**SOURCE DATA**
______

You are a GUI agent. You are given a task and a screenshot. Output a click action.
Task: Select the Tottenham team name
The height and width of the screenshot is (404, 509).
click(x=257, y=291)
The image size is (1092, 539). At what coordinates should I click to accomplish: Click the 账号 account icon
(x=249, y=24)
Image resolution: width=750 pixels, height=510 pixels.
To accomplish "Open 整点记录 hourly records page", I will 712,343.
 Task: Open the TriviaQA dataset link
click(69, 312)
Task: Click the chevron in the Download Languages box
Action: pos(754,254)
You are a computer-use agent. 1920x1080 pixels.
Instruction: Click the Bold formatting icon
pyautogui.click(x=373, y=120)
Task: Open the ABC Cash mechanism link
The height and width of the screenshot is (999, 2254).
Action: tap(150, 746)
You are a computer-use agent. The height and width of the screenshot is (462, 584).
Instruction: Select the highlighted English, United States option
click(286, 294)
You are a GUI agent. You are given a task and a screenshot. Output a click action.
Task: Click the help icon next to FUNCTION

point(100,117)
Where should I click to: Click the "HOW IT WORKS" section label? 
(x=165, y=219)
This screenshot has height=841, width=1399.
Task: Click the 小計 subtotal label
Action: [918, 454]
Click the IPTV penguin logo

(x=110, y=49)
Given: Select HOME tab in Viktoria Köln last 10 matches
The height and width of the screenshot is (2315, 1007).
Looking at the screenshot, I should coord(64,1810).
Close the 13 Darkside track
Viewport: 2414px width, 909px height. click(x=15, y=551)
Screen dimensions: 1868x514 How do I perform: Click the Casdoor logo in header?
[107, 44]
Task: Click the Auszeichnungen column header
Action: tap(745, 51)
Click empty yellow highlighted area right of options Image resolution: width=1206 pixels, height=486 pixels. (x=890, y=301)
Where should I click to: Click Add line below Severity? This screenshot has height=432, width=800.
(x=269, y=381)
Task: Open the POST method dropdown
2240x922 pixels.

______

**EXERCISE DIRECTIONS**
Could you write out all the entries word for word?

**TASK RESULT**
You are a GUI agent. You are given a task and a screenshot. Output a click action.
Task: Select the Tottenham team name
The height and width of the screenshot is (404, 509).
click(x=257, y=291)
The image size is (1092, 539). At what coordinates should I click to accomplish: Click the 账号 account icon
(x=249, y=24)
Image resolution: width=750 pixels, height=510 pixels.
To accomplish "Open 整点记录 hourly records page", I will 712,343.
 Task: Open the TriviaQA dataset link
click(69, 312)
Task: Click the chevron in the Download Languages box
Action: pos(754,254)
You are a computer-use agent. 1920x1080 pixels.
Instruction: Click the Bold formatting icon
pyautogui.click(x=373, y=120)
Task: Open the ABC Cash mechanism link
The height and width of the screenshot is (999, 2254).
Action: tap(150, 746)
You are a computer-use agent. The height and width of the screenshot is (462, 584).
Instruction: Select the highlighted English, United States option
click(286, 294)
You are a GUI agent. You are given a task and a screenshot. Output a click action.
Task: Click the help icon next to FUNCTION

point(100,117)
Where should I click to: Click the "HOW IT WORKS" section label? 
(x=165, y=219)
This screenshot has height=841, width=1399.
Task: Click the 小計 subtotal label
Action: [918, 454]
Click the IPTV penguin logo

(x=110, y=49)
Given: Select HOME tab in Viktoria Köln last 10 matches
The height and width of the screenshot is (2315, 1007).
Looking at the screenshot, I should coord(64,1810).
Close the 13 Darkside track
Viewport: 2414px width, 909px height. click(x=15, y=551)
Screen dimensions: 1868x514 How do I perform: Click the Casdoor logo in header?
[107, 44]
Task: Click the Auszeichnungen column header
Action: tap(745, 51)
Click empty yellow highlighted area right of options Image resolution: width=1206 pixels, height=486 pixels. (x=890, y=301)
Where should I click to: Click Add line below Severity? This screenshot has height=432, width=800.
(x=269, y=381)
Task: Open the POST method dropdown
2240x922 pixels.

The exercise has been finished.